In May, the company released the LifeDrive “mobile manager,” which includes a four gigabyte hard drive for storing business documents and music and video files. The device also provides wireless access to e-mail through either Bluetooth or Wi-Fi connections. And while other Windows-based hard-drive-based multimedia players from companies such as iRiver, Samsung, and Creative Technology are playback-only devices, the LifeDrive can be used to edit Word, Excel, and PowerPoint files.
The LifeDrive could stoke consumer interest in mobile video devices, but its $499 price tag may be a barrier for many people. The device is based on the Palm OS version 5.4, but Palm is leaving the door open to moving to a competitor.
Palm will consider a variety of operating systems for future LifeDrive products, which could take many forms, according to Palm president Ed Colligan. He says the original handheld information organizer concept “has run its course relative to new interests” in multimedia. Palm will develop additional mobile computing products for playing digital media, which means competing with Apple’s iPod.
The market will decide whether smartphones or handhelds become Palm’s biggest sellers. Another big question: How will Palm be affected by its newfound reliance on Microsoft? By embracing Microsoft, Palm is now funding two sides in the battle for mobile software dominance.
Palm still uses the Palm OS on its LifeDrive, Zire, and Tungsten handhelds, and will likely use the software on at least some of its future products. In May, Palm signed a five-year contract worth at least $148.5 million to continue licensing the Palm OS from PalmSource.
Moving the Treo to Windows, however, increases the likelihood that Microsoft will become the leading mobile computing software company, according to software developer Edwards. What’s more, troubles at PalmSource could eliminate one of Palm’s options and require the company to rely on a Windows platform shared by many competitors.
PalmSource’s prospects are an open question. In addition to suffering Palm’s partial defection, PalmSource also lost business from Sony, which stopped selling the Clie in the United States in 2004, and multimedia handheld maker Tapwave, which went out of business in July 2005.

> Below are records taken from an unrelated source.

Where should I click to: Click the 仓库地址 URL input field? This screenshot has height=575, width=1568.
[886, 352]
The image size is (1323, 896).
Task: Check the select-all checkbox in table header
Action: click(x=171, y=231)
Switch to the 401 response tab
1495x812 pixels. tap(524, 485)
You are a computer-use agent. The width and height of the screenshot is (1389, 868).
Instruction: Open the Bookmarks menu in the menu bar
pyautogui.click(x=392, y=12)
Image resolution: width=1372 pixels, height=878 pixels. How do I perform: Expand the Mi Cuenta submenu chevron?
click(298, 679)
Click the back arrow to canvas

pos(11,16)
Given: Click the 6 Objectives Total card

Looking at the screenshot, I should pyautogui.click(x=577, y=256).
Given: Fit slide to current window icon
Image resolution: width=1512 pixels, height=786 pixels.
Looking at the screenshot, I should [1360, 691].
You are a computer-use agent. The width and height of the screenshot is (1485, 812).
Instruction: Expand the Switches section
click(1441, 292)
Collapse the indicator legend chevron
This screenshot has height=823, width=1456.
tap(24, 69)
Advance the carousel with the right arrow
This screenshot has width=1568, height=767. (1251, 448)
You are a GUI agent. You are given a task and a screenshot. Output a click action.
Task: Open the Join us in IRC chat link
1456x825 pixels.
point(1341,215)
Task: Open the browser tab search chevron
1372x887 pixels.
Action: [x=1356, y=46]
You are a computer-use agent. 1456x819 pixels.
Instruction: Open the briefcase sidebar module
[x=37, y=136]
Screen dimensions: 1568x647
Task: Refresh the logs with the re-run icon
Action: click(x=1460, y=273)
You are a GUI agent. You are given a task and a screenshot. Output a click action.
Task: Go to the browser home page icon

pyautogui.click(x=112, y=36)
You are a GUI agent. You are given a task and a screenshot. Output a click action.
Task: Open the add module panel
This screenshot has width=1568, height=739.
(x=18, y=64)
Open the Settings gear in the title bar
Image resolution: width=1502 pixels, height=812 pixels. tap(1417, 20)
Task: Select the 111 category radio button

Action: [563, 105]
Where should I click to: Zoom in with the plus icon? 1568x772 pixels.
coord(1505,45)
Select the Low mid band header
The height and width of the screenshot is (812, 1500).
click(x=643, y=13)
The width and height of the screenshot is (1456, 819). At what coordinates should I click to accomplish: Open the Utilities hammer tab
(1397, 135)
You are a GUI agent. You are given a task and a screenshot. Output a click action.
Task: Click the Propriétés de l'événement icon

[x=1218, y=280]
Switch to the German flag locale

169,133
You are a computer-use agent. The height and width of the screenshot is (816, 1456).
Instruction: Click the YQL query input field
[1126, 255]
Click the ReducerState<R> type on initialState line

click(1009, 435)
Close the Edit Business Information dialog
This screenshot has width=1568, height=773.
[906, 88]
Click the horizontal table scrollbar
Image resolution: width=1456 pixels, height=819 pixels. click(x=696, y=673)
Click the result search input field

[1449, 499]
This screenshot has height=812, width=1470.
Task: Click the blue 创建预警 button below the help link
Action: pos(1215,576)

However, PalmSource added a licensee in July 2005, when Korean company LG Electronics decided to use the Palm OS on its future smartphones. In September, the company was acquired by mobile software developer Access Corporation of Tokyo, which may give it a stronger financial backing. Palm has a positive relationship with Access, according to Murray, having previously licensed the Blazer Internet browser from the company.
In sum, Palm’s future depends on fundamental questions about the market for PDAs. Will the smartphone establish itself as the single device that people carry, or will consumers continue to prefer to tote a second device as well, such as a music or video player? Secondly, will Palm’s relationship with Microsoft remain strong? And, finally, will there be a legitimate resurgence of handheld business for Palm, or will the company need to succeed mostly with smartphones? Whatever the answers, if the past nine years are an indication, Palm will not hesitate to make drastic changes to its business model, if it feels the answers to those questions demand it.